Improved Few-Shot Jailbreaking Can Circumvent Aligned Language Models and Their Defenses

TL;DR

The paper presents I-FSJ, an automated improved few-shot jailbreaking method that uses a demo pool, system-token injection, and demo-level random search to exploit open-source LLMs with limited context. It demonstrates high ASRs across multiple models and defenses, including near-100% ASR in several cases, and shows that defenses such as perplexity filters, SmoothLLM, and Guard-style detectors remain insufficient under few-shot, token-aware attacks. The work highlights significant vulnerabilities in current alignment approaches and provides a data-efficient, automated baseline for evaluating and strengthening LLM safety. It also discusses broader implications for defense design and the limits of current safety mechanisms in the face of semantically meaningful, token-aware jailbreaks.

Abstract

Recently, Anil et al. (2024) show that many-shot (up to hundreds of) demonstrations can jailbreak state-of-the-art LLMs by exploiting their long-context capability.
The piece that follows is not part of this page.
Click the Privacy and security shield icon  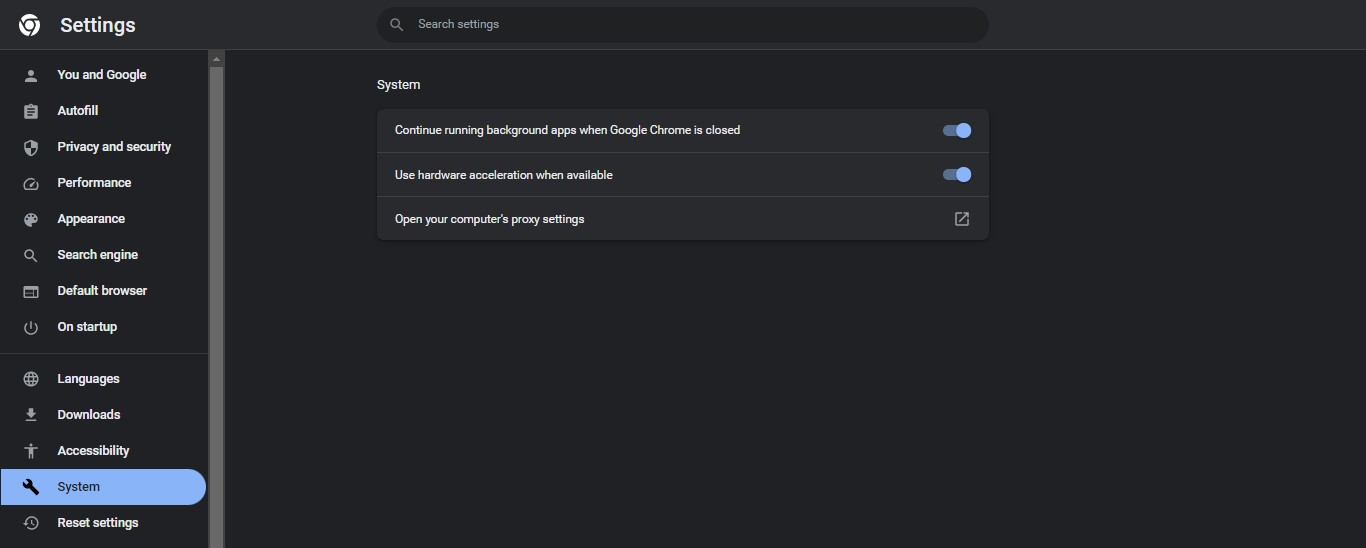[x=31, y=147]
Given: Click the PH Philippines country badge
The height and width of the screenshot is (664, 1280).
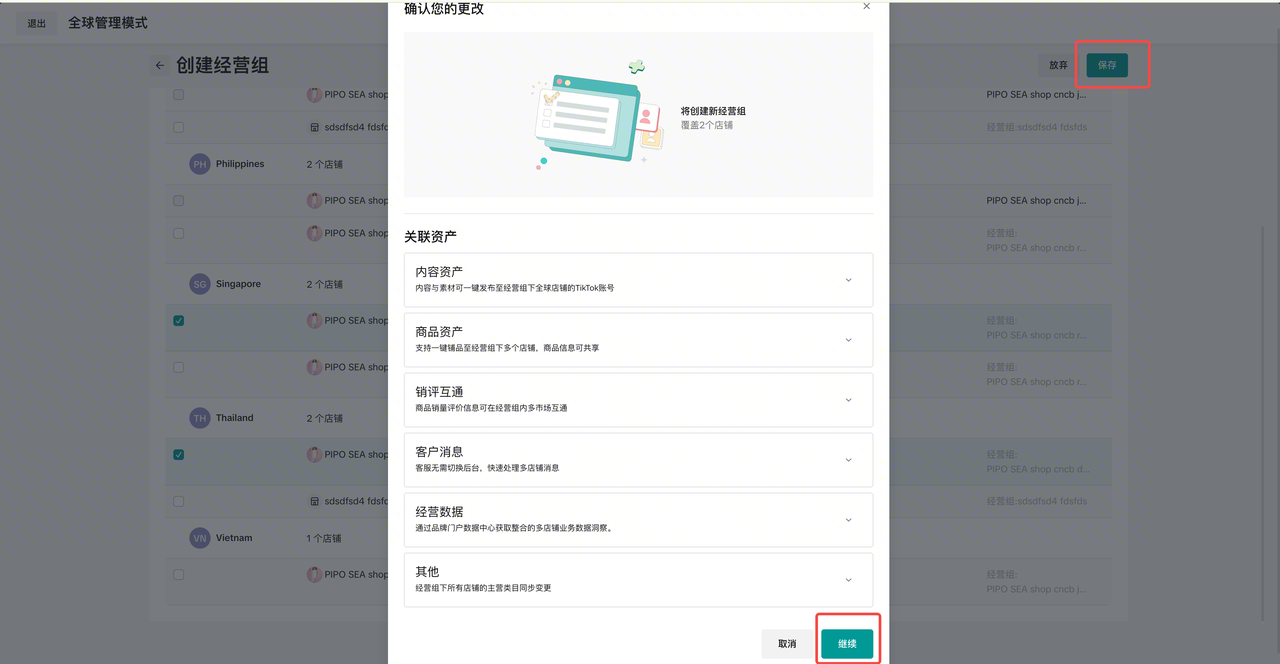Looking at the screenshot, I should pyautogui.click(x=200, y=164).
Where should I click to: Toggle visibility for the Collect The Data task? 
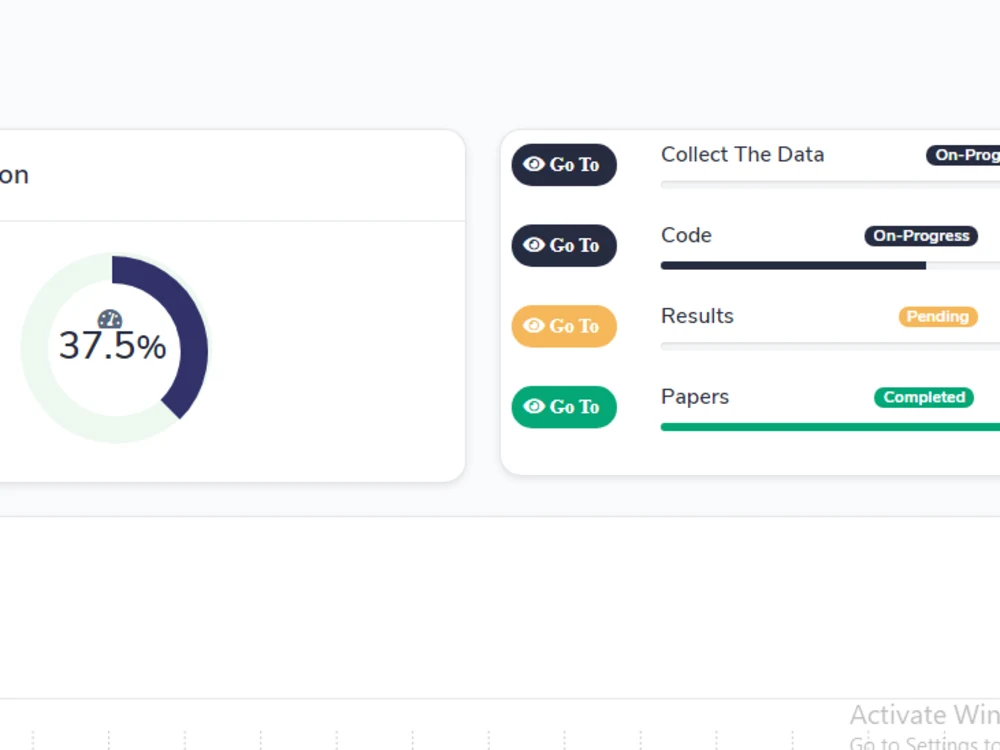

Nevertheless, is it possible to use few-shot demonstrations to efficiently jailbreak LLMs within limited context sizes? While the vanilla few-shot jailbreaking may be inefficient, we propose improved techniques such as injecting special system tokens like [/INST] and employing demo-level random search from a collected demo pool. These simple techniques result in surprisingly effective jailbreaking against aligned LLMs (even with advanced defenses). For examples, our method achieves >80% (mostly >95%) ASRs on Llama-2-7B and Llama-3-8B without multiple restarts, even if the models are enhanced by strong defenses such as perplexity detection and/or SmoothLLM, which is challenging for suffix-based jailbreaking. In addition, we conduct comprehensive and elaborate (e.g., making sure to use correct system prompts) evaluations against other aligned LLMs and advanced defenses, where our method consistently achieves nearly 100% ASRs. Our code is available at https://github.com/sail-sg/I-FSJ.

Figures (15)

• Figure 1: Injecting special tokens into the generated demonstrations on Llama-2-7B-Chat. Given an original FSJ demonstration, we construct $\mathcal{I}$-FSJ demonstration by first injecting [/INST] between the user message and assistant message, which is motivated by the specific formatting of Llama-2-Chat's single message template. Additionally, we inject [/INST] between the generated steps in the demonstration. After the $\mathcal{I}$-FSJ demonstration pool is constructed, we use demo-level random search to minimize the loss of generating the initial token "Step" on the target model.
• Figure 2: The ASRs of the three SmoothLLM variants on Llama-2-7B-Chat. We plot the LLM-based ASRs (Top) and rule-based ASRs (Bottom) for various perturbation percentages $q\in\{5, 10, 15, 20\}$; the results are compiled across three trials. Though the ASRs decrease as the $q$ grows up (especially when the number of shots is relatively small), our method still maintains high ASRs (e.g. $\geq80\%$) across all the perturbation types at the 8-shot setting.
• Figure 3: The loss of harmful target optimized by $\mathcal{I}$-FSJ across different injected special tokens on GPT-4. We observe certain special tokens like </text> lead to lower loss.
• Figure 4: Ablation study of the effect of pool size and number of shots to $\mathcal{I}$-FSJ on Llama-2-7B-Chat. The ASRs consistently grow as both the pool size and number of shots grow, but saturate after a certain point.
• Figure 5: PPL (windowed) of prompts from various sources. The red dashed line is the maximum PPL of requests in Advbench zou2023universal, set as the threshold of the PPL filter. PRS stands for 'Prompt + RS + Self-transfer' andriushchenko2024jailbreaking.